[Stored items]
===
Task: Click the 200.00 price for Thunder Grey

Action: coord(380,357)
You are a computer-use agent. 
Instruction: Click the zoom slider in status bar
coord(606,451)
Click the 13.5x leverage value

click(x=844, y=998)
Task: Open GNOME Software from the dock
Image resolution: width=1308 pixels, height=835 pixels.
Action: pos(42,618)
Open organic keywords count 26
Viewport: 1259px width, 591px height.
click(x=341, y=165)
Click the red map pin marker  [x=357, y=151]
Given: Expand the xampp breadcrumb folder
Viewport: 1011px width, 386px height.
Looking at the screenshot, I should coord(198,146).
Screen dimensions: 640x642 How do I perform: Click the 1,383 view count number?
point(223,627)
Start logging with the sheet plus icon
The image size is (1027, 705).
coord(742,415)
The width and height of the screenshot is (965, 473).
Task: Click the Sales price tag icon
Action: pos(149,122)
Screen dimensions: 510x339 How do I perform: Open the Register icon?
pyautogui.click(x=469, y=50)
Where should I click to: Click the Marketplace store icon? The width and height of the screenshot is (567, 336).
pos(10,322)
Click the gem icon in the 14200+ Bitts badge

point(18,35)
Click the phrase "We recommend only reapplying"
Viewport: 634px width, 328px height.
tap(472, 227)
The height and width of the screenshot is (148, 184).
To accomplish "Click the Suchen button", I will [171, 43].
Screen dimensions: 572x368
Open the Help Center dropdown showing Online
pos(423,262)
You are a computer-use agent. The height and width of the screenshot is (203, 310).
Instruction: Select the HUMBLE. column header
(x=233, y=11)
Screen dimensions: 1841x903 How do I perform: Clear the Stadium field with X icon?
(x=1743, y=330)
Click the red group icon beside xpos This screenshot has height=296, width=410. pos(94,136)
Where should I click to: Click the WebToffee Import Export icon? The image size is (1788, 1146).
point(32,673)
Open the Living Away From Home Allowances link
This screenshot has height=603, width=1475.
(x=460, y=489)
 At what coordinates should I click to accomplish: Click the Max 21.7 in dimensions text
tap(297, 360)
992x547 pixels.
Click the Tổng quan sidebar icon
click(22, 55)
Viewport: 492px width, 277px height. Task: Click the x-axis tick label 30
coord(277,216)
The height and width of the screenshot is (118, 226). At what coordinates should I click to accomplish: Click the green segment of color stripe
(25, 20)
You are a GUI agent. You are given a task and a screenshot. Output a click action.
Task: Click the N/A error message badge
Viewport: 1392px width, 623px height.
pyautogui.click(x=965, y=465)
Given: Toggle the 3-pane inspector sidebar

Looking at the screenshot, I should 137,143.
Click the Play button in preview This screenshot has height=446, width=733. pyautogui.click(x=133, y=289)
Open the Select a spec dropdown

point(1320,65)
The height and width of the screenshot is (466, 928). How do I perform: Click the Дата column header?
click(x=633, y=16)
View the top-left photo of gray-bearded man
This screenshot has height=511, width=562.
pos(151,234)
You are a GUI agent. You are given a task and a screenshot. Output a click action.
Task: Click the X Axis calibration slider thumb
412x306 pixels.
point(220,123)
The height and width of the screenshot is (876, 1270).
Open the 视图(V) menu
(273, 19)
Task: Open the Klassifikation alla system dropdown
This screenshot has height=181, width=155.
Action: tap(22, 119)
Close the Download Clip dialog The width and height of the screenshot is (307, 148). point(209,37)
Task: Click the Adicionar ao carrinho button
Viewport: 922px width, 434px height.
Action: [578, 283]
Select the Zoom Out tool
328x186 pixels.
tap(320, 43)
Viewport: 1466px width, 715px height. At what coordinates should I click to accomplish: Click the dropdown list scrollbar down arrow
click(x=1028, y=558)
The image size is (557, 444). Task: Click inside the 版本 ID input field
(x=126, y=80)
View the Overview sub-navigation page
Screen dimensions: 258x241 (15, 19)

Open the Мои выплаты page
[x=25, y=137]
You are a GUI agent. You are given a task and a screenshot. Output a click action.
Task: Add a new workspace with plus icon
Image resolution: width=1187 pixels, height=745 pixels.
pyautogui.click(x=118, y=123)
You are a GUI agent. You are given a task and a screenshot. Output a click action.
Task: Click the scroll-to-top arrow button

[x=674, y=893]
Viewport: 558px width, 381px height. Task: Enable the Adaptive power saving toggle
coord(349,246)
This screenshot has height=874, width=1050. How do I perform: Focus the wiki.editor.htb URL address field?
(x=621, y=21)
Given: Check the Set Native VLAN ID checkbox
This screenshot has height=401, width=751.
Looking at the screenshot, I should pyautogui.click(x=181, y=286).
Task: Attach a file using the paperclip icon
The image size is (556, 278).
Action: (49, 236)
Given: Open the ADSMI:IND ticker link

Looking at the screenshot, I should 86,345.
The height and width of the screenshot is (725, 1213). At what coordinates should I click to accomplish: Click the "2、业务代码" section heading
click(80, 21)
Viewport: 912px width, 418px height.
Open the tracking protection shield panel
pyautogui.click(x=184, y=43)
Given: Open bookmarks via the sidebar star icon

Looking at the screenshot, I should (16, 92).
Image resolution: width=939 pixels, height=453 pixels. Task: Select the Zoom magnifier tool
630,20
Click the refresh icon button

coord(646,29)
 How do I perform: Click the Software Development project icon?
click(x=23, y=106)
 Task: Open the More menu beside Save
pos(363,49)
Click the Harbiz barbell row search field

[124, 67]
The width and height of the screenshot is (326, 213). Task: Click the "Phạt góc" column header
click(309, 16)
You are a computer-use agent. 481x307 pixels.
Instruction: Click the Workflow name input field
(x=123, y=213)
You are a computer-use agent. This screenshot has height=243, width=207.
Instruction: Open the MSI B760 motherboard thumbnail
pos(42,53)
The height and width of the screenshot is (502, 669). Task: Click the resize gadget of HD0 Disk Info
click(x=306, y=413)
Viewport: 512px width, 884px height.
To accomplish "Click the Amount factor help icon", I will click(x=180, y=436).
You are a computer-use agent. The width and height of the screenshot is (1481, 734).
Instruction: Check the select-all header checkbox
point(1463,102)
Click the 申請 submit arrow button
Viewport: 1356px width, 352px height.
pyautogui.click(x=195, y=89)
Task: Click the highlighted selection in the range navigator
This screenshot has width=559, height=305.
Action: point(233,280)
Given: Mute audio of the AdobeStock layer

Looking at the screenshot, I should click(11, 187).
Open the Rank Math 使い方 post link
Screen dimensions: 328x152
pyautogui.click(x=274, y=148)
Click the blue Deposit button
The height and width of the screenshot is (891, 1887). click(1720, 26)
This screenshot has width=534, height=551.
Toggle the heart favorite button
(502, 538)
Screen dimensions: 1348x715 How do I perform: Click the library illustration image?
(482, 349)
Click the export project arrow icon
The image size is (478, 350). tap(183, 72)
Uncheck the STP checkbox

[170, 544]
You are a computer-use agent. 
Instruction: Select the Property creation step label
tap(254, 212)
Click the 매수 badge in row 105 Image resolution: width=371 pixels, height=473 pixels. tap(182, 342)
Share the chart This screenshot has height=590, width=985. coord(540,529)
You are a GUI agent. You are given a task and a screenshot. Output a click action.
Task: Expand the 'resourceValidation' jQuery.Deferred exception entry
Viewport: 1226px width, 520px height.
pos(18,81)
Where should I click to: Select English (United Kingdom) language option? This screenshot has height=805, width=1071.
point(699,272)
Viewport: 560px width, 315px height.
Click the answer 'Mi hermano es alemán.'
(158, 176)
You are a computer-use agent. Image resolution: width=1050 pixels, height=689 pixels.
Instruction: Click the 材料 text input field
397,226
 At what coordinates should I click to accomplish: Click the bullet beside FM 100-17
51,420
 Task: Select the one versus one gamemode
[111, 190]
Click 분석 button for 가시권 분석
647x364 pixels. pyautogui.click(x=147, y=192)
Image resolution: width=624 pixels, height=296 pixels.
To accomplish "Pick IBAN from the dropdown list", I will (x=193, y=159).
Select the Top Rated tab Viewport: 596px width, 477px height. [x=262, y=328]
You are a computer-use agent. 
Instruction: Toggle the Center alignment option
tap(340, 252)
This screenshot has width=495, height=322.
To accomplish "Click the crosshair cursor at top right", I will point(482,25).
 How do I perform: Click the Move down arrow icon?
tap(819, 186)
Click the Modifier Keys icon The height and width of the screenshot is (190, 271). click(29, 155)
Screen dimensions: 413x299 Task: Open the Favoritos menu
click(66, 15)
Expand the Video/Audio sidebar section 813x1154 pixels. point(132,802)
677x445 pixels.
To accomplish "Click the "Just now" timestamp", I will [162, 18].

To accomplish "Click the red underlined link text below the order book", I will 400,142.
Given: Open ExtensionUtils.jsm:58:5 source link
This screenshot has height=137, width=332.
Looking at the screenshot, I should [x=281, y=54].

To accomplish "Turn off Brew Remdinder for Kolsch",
===
* _YOUR INSTRUCTIONS_
What lines of the data include the word "Expand"? Copy each of them.

* _SOLUTION TO THIS PROBLEM_
Given: Expand the xampp breadcrumb folder
Task: Expand the 'resourceValidation' jQuery.Deferred exception entry
Expand the Video/Audio sidebar section 813x1154 pixels. point(132,802)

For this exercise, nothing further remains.